With global aid shrinking and health inequalities widening, the Gates Foundation is stepping in with a $200 billion promise to rewrite the future of global health—starting now
The Gates Foundation has committed to donating $200 billion (over Ksh25 trillion) in the next 20 years to accelerate progress on saving and improving lives, especially for people in low and middle-income countries across the world.
While making the announcement from the Foundation’s headquarters in Seattle, Washington, Chief Executive Officer (CEO) Mark Suzman said the decision “marks a major acceleration in the foundation’s work and sets a new date of 2045 to sunset its operations.”
Suzman noted that the financial donation, which is the largest philanthropic commitment in modern history, will help all people across the globe live healthy, productive lives.
The donation comes at a critical time when the US government under President Donald Trump cut foreign aid budgets by over 90 per cent, amounting to $54 billion (Over Ksh7.8 trillion), and causing distressing ripples to countries that were reliant on aid, with majority of the cuts targeting foreign aid contracts awarded by the US Agency for International Development (USAID).
And while critical programs like food assistance, life-saving treatments for diseases like HIV, Tuberculosis and Malaria are still ongoing, the ripple effects of the foreign aid cuts cannot be ignored.
Suzman said that while the donation may not entirely fill the gap left by aid cuts, it will help accelerate efforts amidst multiple years of stagnant or, in some cases, backsliding progress on global health metrics. This, he said, will be made possible by implementing more than 100 innovations, including vaccines, diagnostic tools, and treatments designed with the support of the Foundation to meet the needs of people living in low- and middle-income countries.
In the next two decades, the Gates Foundation will be focused on achieving three primary goals, which are ending preventable deaths of mothers and babies; ensuring the next generation grows up free from deadly infectious diseases; and lifting millions of people out of poverty.

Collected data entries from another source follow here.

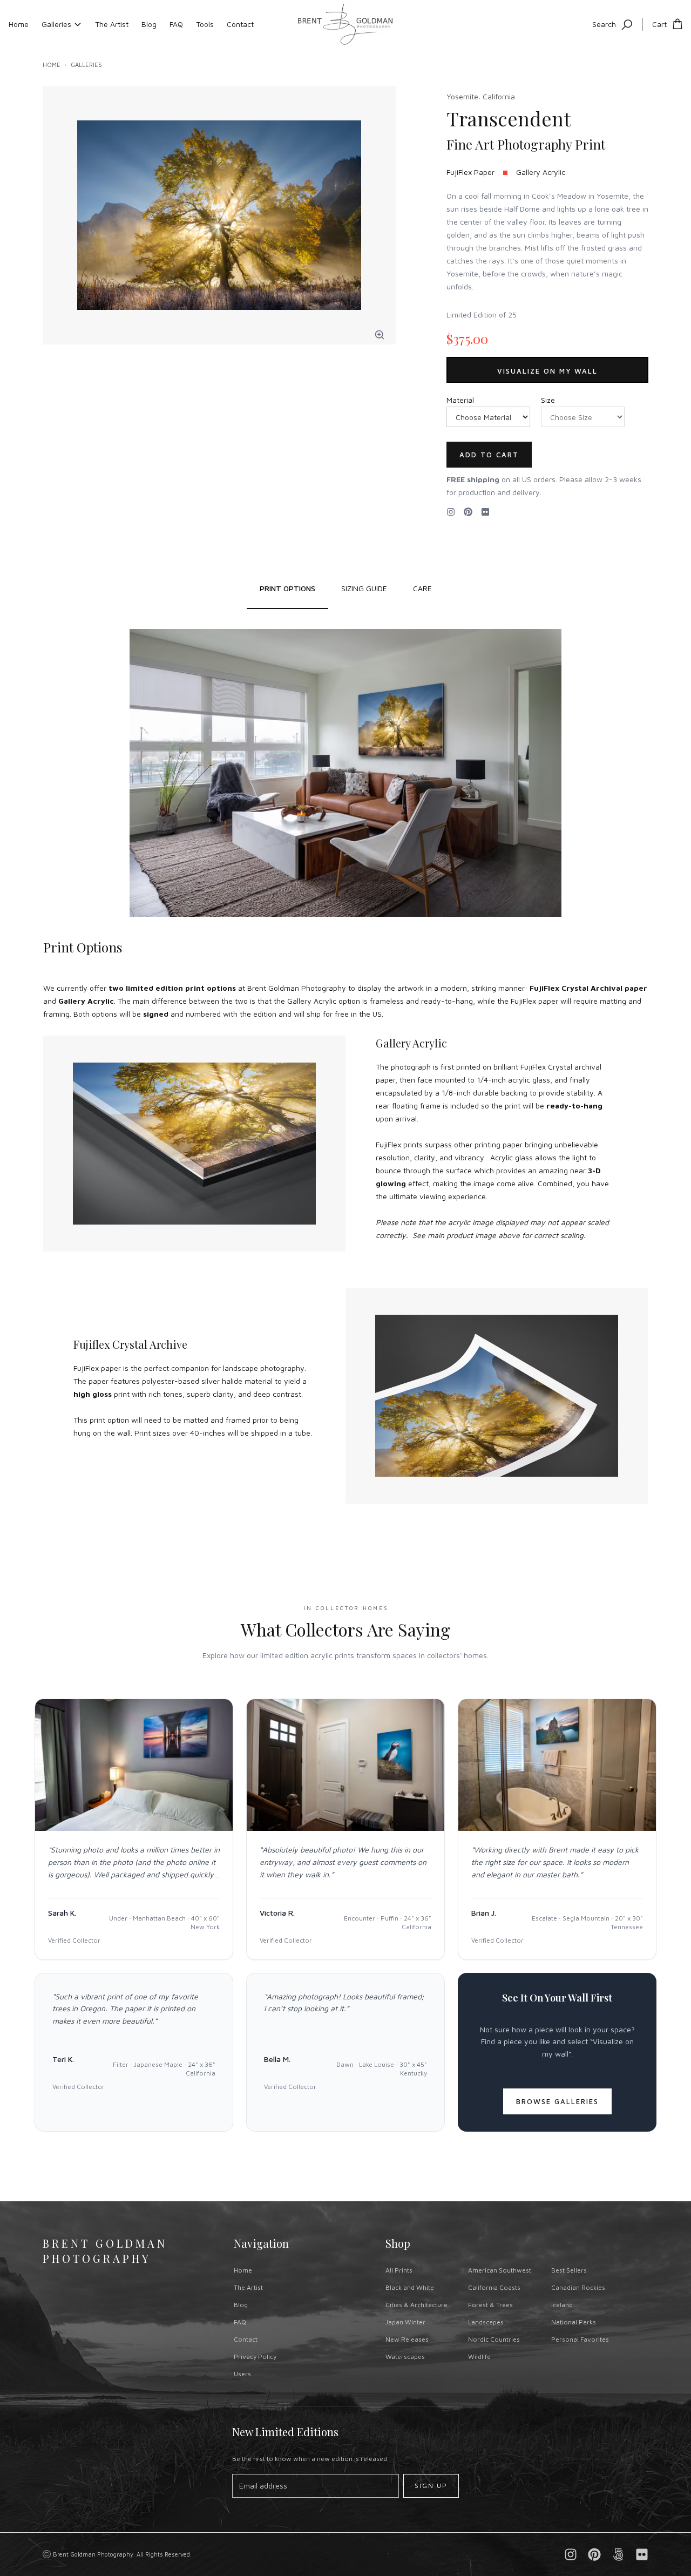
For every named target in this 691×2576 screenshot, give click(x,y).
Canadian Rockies (578, 2287)
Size (548, 399)
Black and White (409, 2287)
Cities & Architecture (416, 2305)
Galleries (56, 24)
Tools (205, 24)
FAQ (176, 24)
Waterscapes (405, 2356)
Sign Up (431, 2486)
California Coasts (494, 2287)
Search (604, 24)
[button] (379, 334)
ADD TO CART (489, 454)
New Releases (407, 2339)
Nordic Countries (494, 2339)
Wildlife (479, 2356)
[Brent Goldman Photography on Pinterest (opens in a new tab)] (594, 2554)
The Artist (111, 24)
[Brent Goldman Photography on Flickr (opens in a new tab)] (485, 512)
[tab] (364, 588)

“I will give away virtually all my wealth through the Gates Foundation over the next 20 years to the cause of saving and improving lives around the world,” said Foundation chair Bill Gates in a release made on the foundation’s 25th anniversary. “There are too many urgent problems to solve for me to hold onto resources that could be used to help people. That is why I have decided to give my money back to society much faster than I had originally planned.”
The philanthropist noted that during the first 25 years, the Foundation donated more than $100 billion with the support of Warren Buffet. In this time, child deaths were halved, deaths from deadly infectious diseases were significantly reduced, and hundreds of millions of people were taken out of poverty.
He noted that since 2000, the Gates Foundation has contributed to saving 82 million lives through its support of Gavi, the Vaccine Alliance and the Global Fund to Fight AIDS, Tuberculosis and Malaria.
The next 20-year timeline and historic financial commitment will enable the foundation to further its work, with additional focus on strengthening digital public infrastructure, applying new uses of artificial intelligence to accelerate the quality and reach of services, and to lift up women, their families, and their communities by advancing gender equality in education, healthcare, and financial services.